“哈哈哈哈!”华仲笑了好一阵才说,“你说得没错,所以我并没有寄希望几颗珠子能把你留下,”凑过来,神秘兮兮道,“后来我把珠子都偷回来了,他们拿什么还我呢?嗯?哈哈哈哈……”
连天瀛:“……”
“契约书我们都签了,玩归玩,折磨归折磨,到期不还者视为违约,另一方有权利提出任何赔偿,我的赔偿就是‘你们不小心弄丢了我的珠子,我不小心弄死了你们的人’,这叫礼尚往来公平公正,他们也没什么好说的。况且在他们眼里,你只是类似连天瀛而已,又不是真的连天瀛,死了也就死了。”
玩归玩,折磨归折磨?
呵,他们玩的是珠子,你骗他们说折磨的是我吧。
“姐夫。”
“嗯?”
“你打算怎么折磨我?”
“藏起来,替你姐养一辈子。”
风风火火,他一蹦三尺高的跑过来:“瀛儿瀛儿,姐夫告诉你一个好消息,你……你马上要当舅舅了!”
“嗯,表姐早起已经告诉我了。”
“是吗?可我看你不怎么高兴啊?”
“当舅舅而已,又不是当爹。”
“哈哈哈哈,原来瀛儿想娶媳妇想当爹了啊!你坐这儿等着,姐夫马上去给你找媒婆啊,马上!”
“哎姐夫,我不是这个意思!我不想娶亲啊!”
“瀛儿瀛儿,看上哪个了?快告诉姐夫。”
“这个这个,哦,还有那个。”
“都看上了?”
“都没看上。”
“不会吧,这些可都是我们华越邈最好看的姑娘,瀛儿你能不能适当的放低眼光,选一个,后天成亲?”
哭笑不得:“姐夫,哪有见一面隔天就成亲的?”
“我和你表姐就是啊,萍水相逢,一见钟情,现在不也挺好的嘛。哈哈哈哈,我们宝宝都快有了呢?”
“……”
“**裸的前车之鉴啊,快快快,选一个选一个!”
“姐夫,我不能。”
“为什么?”
“不是眼光的问题。是我早已心有所属。”
“谁?说出来,姐夫马上给你上门提亲去!”
“真的吗姐夫?”
“嗯嗯嗯,万确千真!”
“木神繁树。

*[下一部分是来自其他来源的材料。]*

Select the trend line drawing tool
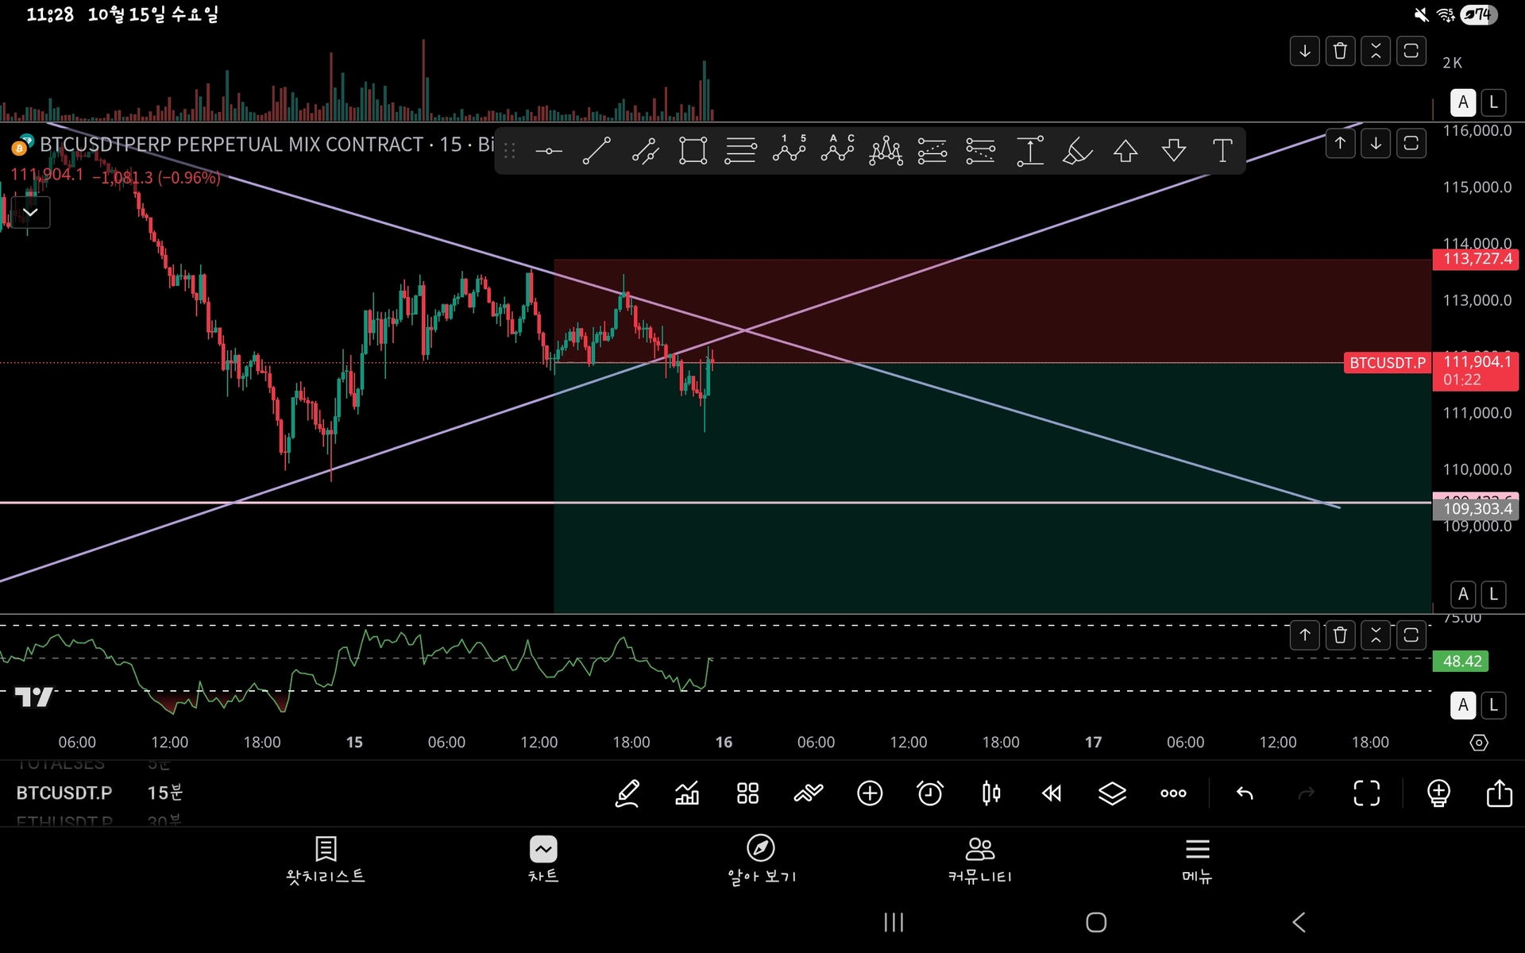The height and width of the screenshot is (953, 1525). click(x=596, y=150)
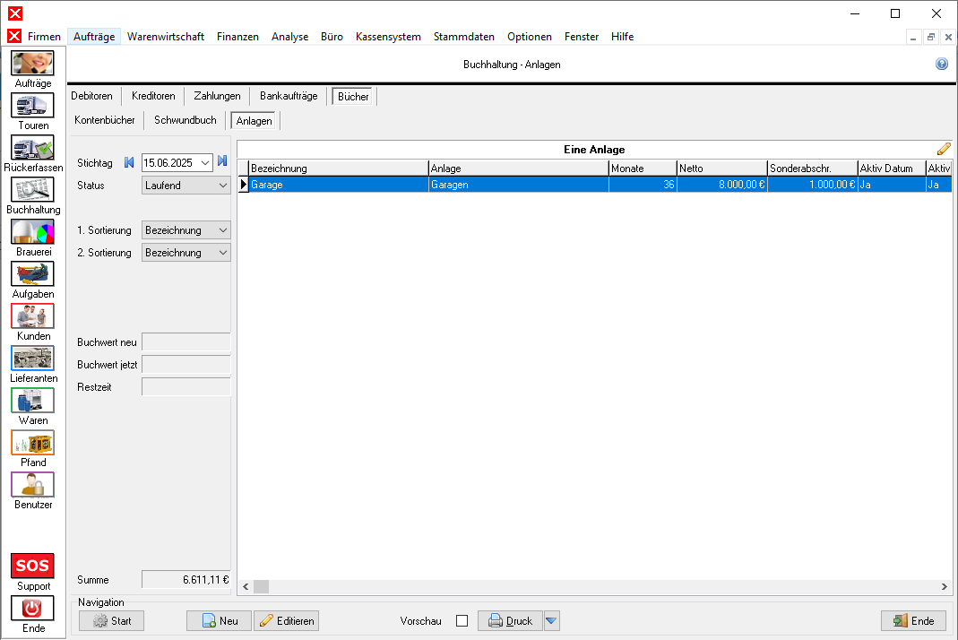Enable the Vorschau checkbox
Viewport: 958px width, 640px height.
[x=462, y=621]
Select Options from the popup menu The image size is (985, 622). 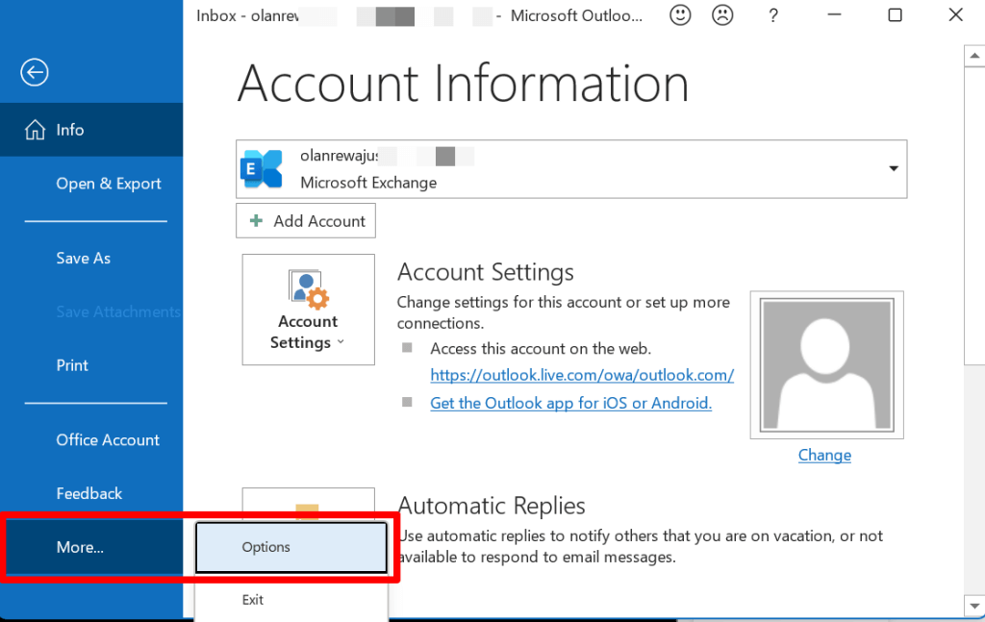pos(266,547)
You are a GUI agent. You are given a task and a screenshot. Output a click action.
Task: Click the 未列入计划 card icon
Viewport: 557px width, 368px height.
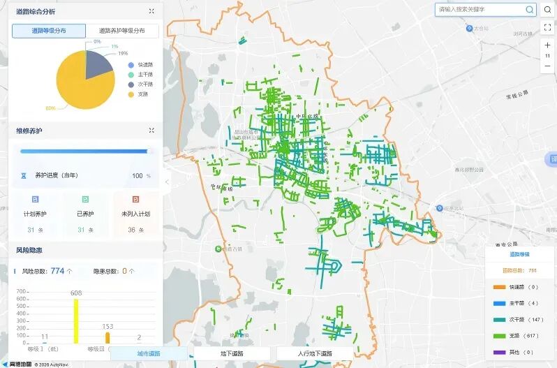(135, 200)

姐夫,你方才所说可都是……”
“假的。”
“……”
“那样的女人你根本驾驭不了。听姐夫的,瀛儿,忘了她吧。就好比凤凰和猫头鹰谈恋爱,人家是堂而皇之的天界贵胄,而你呢,唉,别怪姐夫说话难听,你就是一只灰扑扑的猫头鹰,注定昼伏夜出,永远见不得光。”
凤凰和猫头鹰?
他这个比喻还真是……贴切呵。
“姐夫,你有心事?”
一双血丝密布的眼睛看过来,醉意满满,尽是伤心与落魄:“瀛儿,你……你姐她根本不爱我。”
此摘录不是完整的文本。